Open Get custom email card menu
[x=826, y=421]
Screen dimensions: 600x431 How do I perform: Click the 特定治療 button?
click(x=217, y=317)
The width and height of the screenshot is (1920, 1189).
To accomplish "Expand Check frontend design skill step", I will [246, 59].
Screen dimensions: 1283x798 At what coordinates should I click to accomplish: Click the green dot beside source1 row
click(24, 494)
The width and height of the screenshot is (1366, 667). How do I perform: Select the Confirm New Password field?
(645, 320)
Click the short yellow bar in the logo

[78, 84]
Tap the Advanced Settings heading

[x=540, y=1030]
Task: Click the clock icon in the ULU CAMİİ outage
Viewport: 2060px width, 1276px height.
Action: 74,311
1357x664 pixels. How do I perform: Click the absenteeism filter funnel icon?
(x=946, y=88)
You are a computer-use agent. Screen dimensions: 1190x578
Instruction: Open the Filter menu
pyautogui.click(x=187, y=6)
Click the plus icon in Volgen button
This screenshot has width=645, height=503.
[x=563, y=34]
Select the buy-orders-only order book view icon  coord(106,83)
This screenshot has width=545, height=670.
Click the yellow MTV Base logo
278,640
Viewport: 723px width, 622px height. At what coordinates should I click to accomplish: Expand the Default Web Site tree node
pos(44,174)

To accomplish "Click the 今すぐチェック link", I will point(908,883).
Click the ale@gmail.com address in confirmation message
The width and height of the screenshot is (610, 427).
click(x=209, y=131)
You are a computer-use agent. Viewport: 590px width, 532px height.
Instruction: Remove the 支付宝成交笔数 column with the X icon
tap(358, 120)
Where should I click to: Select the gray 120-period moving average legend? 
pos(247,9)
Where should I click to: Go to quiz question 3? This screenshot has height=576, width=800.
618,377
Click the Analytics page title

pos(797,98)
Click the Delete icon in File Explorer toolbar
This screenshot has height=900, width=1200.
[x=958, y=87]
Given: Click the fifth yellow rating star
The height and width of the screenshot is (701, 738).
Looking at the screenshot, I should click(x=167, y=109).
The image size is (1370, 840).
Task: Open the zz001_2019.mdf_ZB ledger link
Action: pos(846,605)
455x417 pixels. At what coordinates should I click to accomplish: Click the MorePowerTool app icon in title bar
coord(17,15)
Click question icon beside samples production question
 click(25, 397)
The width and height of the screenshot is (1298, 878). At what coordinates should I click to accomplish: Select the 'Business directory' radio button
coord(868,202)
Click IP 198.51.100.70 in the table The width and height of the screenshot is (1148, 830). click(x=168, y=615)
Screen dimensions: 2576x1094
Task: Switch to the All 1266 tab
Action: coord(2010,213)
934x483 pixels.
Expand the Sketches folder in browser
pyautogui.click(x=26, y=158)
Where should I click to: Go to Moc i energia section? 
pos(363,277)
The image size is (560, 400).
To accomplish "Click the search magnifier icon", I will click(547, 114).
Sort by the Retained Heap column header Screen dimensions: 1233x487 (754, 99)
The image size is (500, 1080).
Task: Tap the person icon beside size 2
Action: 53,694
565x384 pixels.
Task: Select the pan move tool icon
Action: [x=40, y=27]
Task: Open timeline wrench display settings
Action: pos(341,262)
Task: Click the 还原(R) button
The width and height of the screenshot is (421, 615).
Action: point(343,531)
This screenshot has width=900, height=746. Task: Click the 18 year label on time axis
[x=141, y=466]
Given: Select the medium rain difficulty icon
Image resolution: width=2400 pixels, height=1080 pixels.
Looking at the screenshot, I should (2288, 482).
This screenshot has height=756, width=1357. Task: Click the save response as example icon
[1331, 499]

Work order >>
Copy out all lines of the material containing the word "Given".

Solution for this problem >>
Given: Click the fifth yellow rating star
Given: Select the medium rain difficulty icon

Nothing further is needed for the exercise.